There is a rooted tree with N nodes (numbered 1 through N); node '1' is the root. Each node has a value; let's denote the value of node i by A(i).
The following operation(s) can be performed any number of times (including zero):
1.choose any node which still exists in the tree and remove the whole sub- tree of this node including itself.
2.Let's define the profit as the sum of values of all nodes which currently exist in the tree minus X⋅k, where k denotes the number of times this operation was performed. Find the maximum possible profit.
How can we calculate 'k' value here?(means no. of time node is deleted to give optimum profit)
Example:-
3(number of nodes,N) ,
5(X)
1 -5 -10 (Values of corresponding nodes)
(edge(s) from 'x'->'y')
1 2
2 3
Output: -4
We remove the sub-tree of node : 2'.
Now,value of our tree is: 1.
Finals answer:- 1-(x)*k,
(k=1); as we have performed the operation of removing the sub-tree only '1' time
: 1-(5)*1= -4.
NOTE:it's not given that tree should be binary it can be a general tree too.
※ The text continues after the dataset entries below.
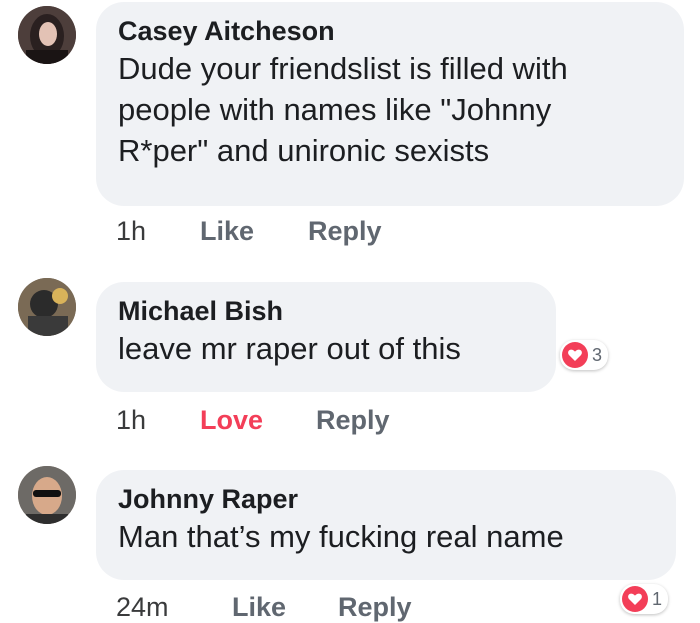 The width and height of the screenshot is (700, 623). I want to click on reaction-count: 1, so click(658, 598). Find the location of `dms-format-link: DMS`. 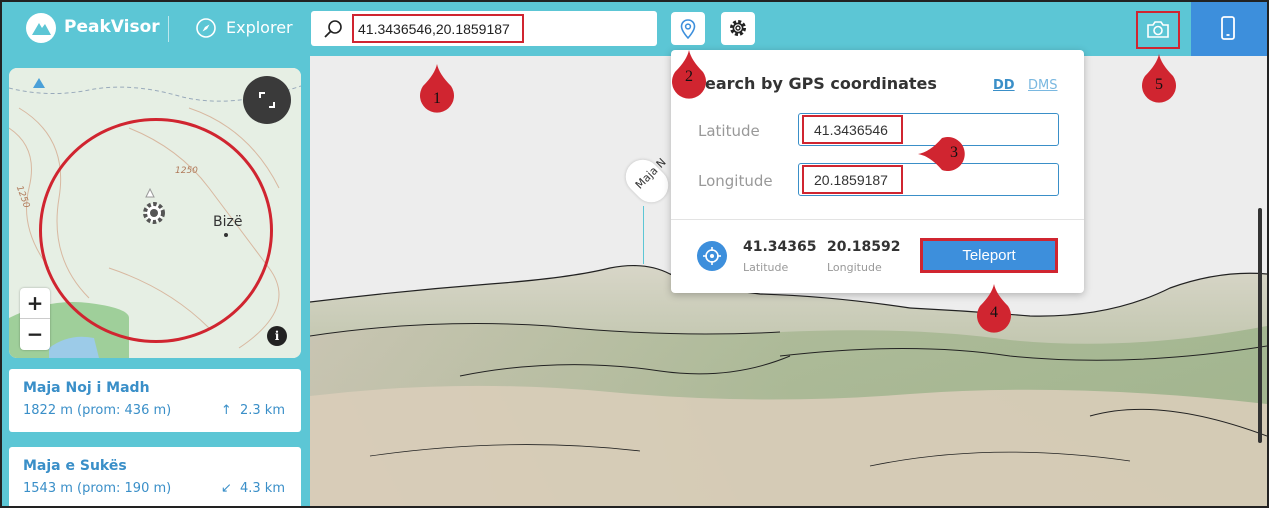

dms-format-link: DMS is located at coordinates (1042, 86).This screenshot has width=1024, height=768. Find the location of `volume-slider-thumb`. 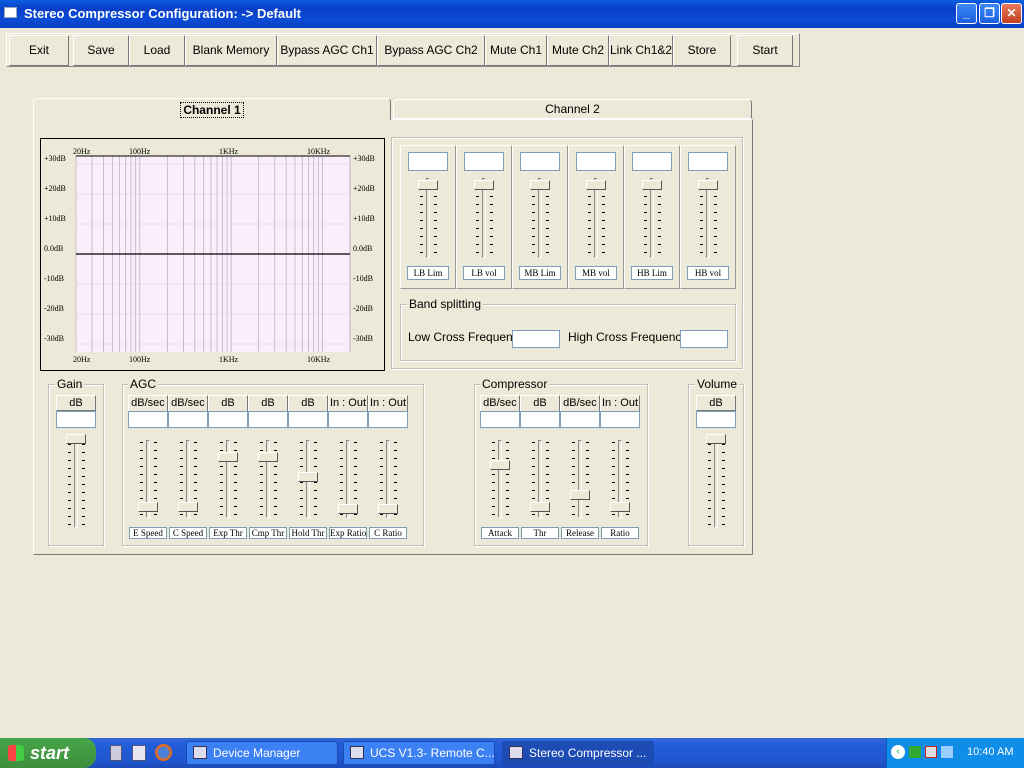

volume-slider-thumb is located at coordinates (716, 439).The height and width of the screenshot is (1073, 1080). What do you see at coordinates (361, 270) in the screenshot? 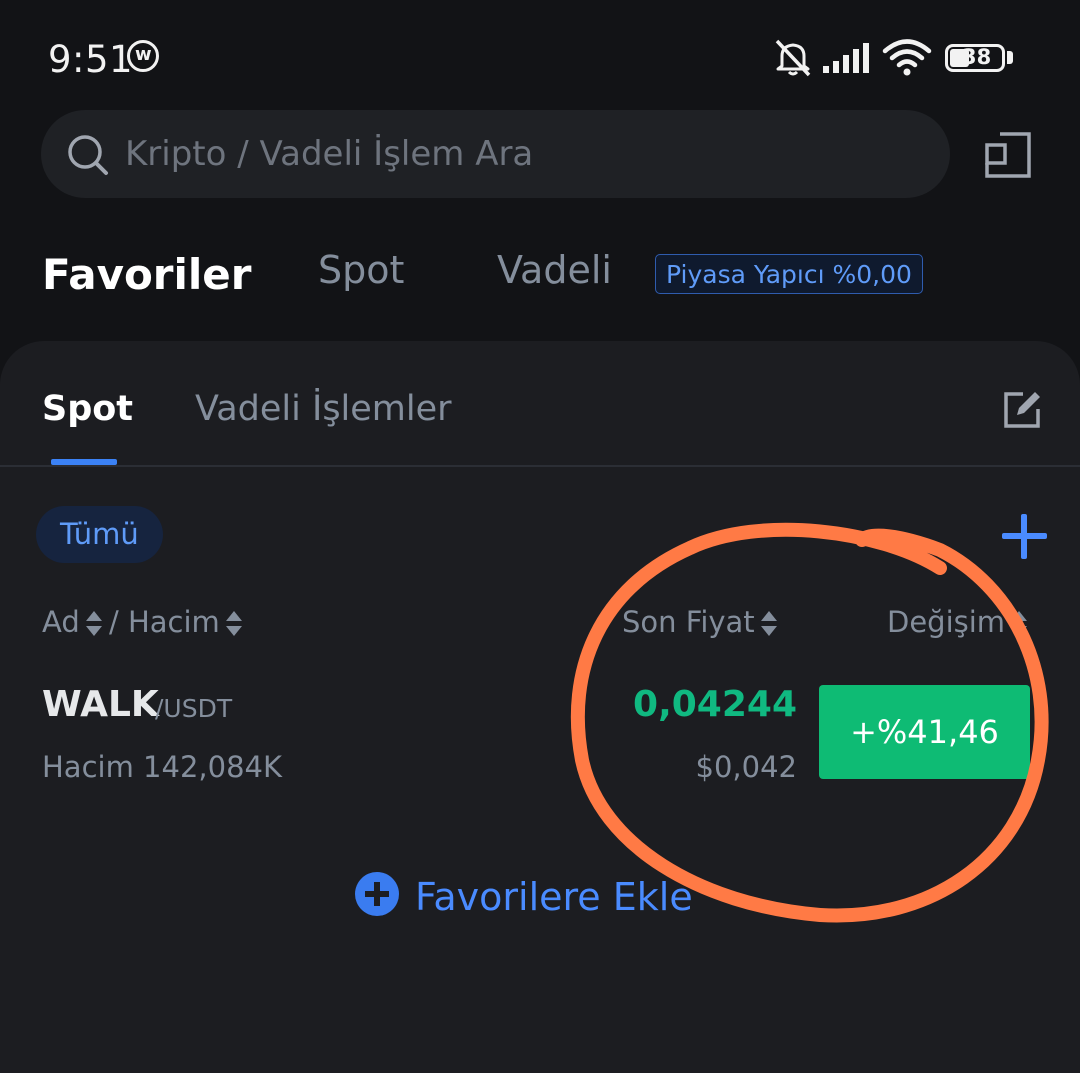
I see `tab-spot: Spot` at bounding box center [361, 270].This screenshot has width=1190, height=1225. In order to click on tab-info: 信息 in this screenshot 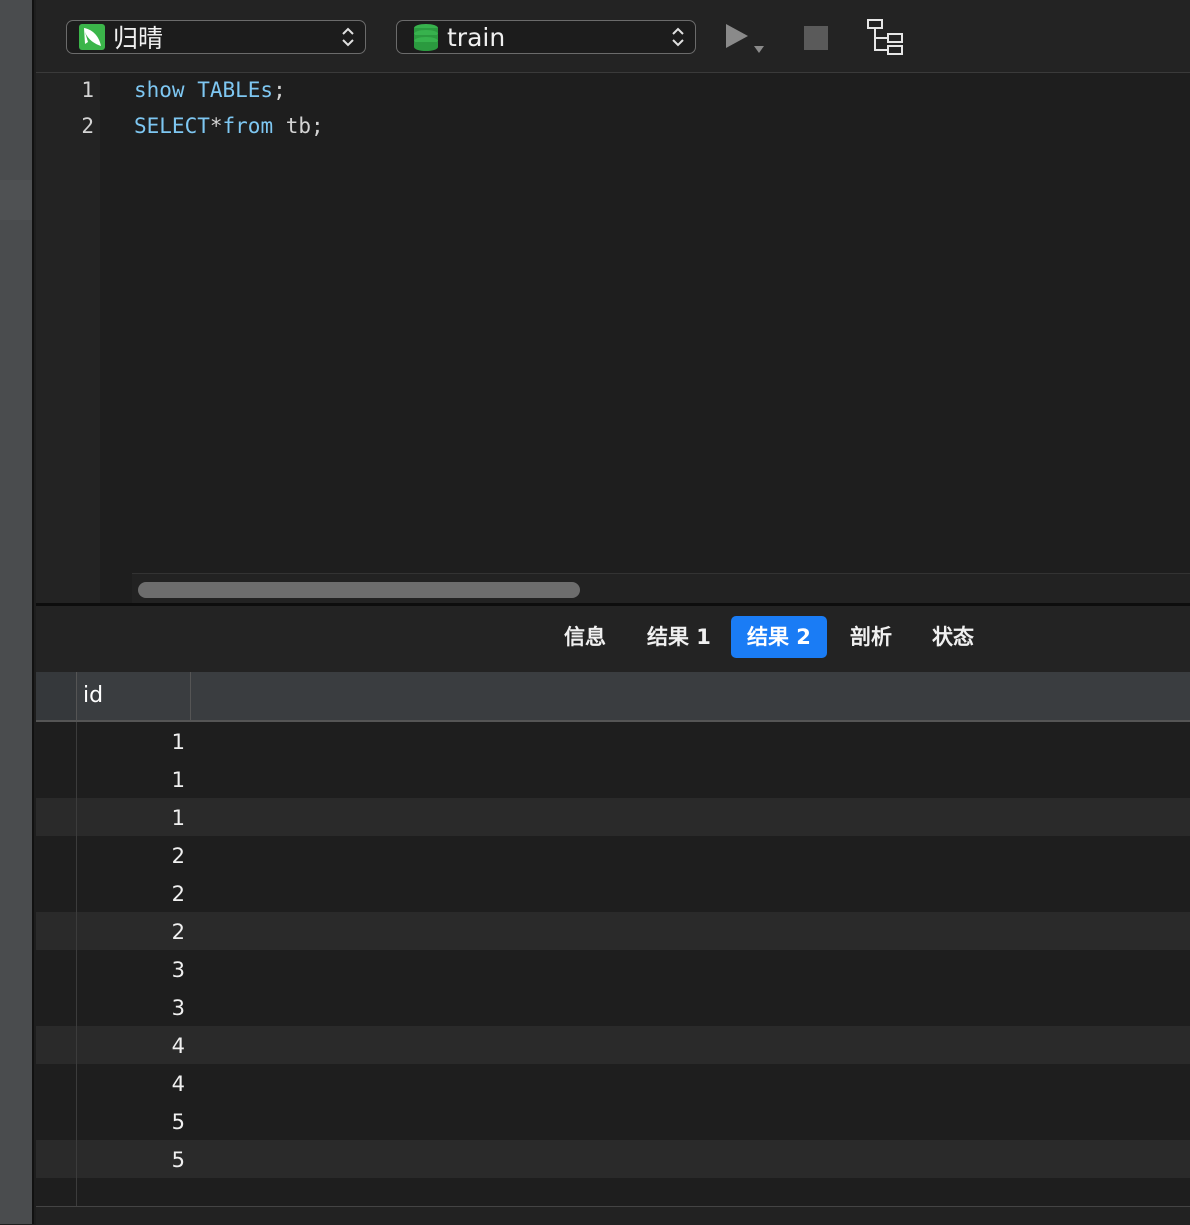, I will do `click(585, 637)`.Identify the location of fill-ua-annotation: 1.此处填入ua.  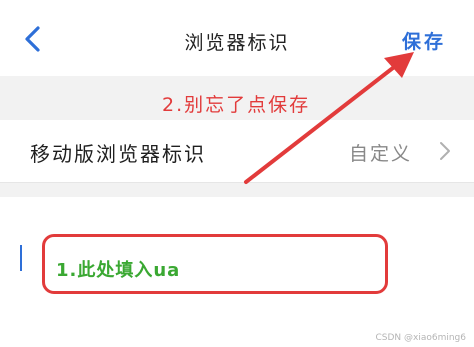
(118, 270). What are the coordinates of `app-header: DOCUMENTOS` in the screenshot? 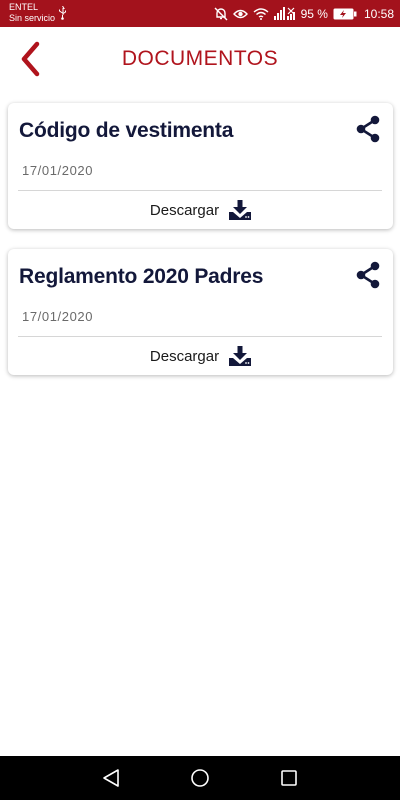 It's located at (200, 61).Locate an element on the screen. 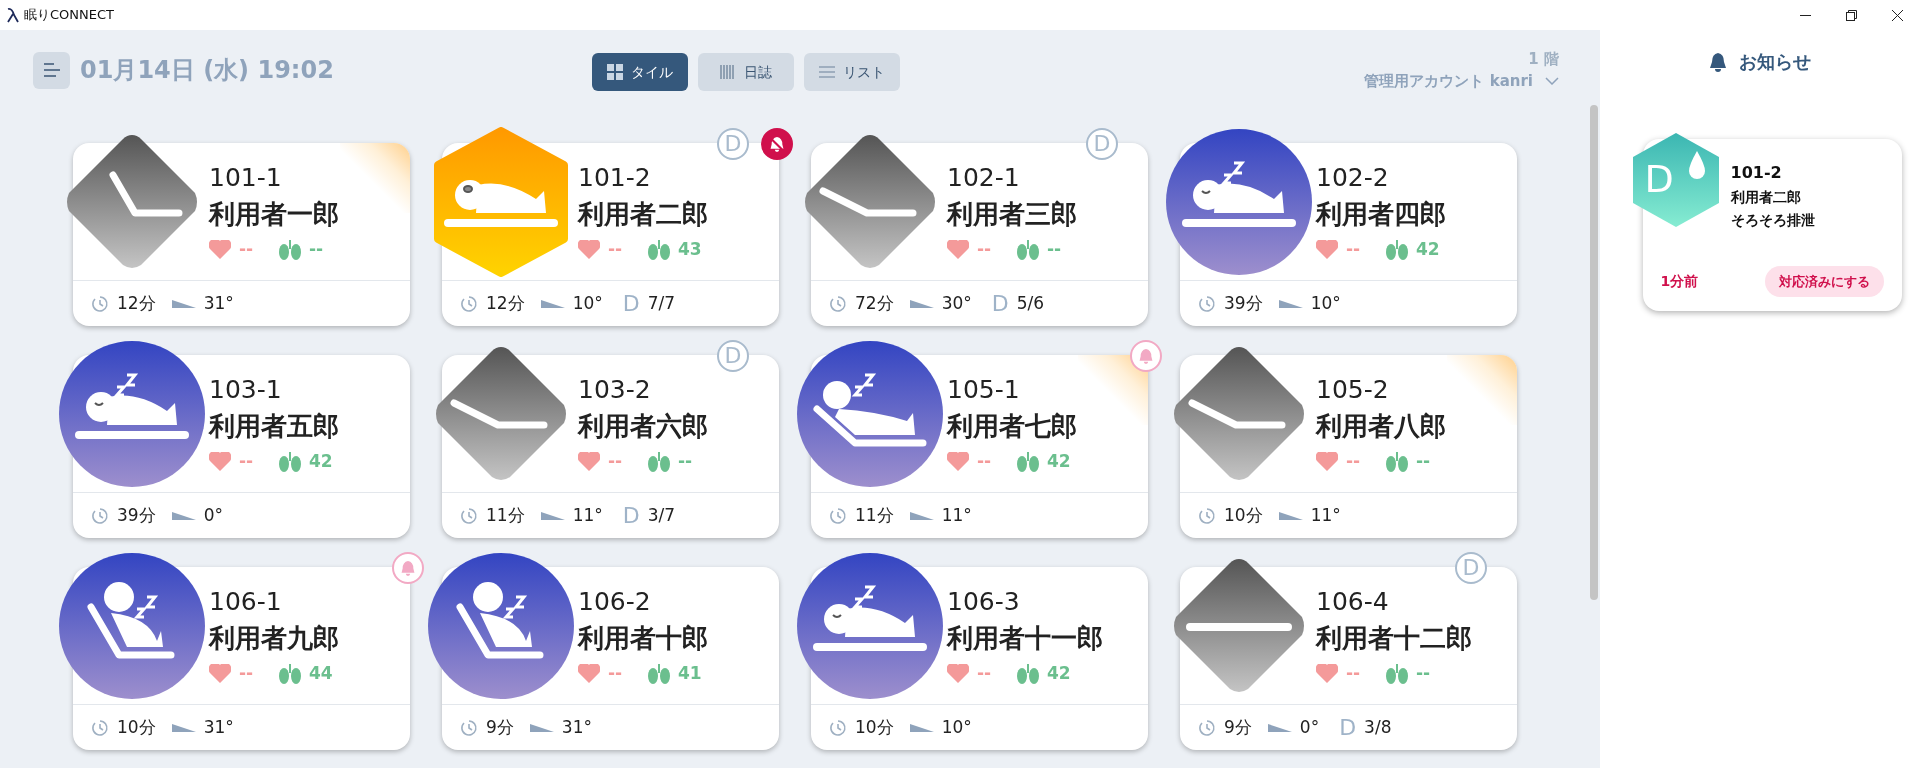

There's a straightforward recursive algorithm for this. The most profitable pruning you can perform on a tree is either to perform the most profitable pruning on all of its direct subtrees, or to just prune away the whole tree. This can be translated directly to code.
Assuming the tree has been processed into a data structure where every node has a value attribute representing the node's value and a children attribute storing a list of the node's child nodes, the following Python function would compute the max profit:
def max_profit(node):
return max(
-X,
node.value + sum(map(max_profit, node.children)))
with the two options in the max call representing the choice to either prune the whole tree away at the root, or to keep the root and process the subtrees.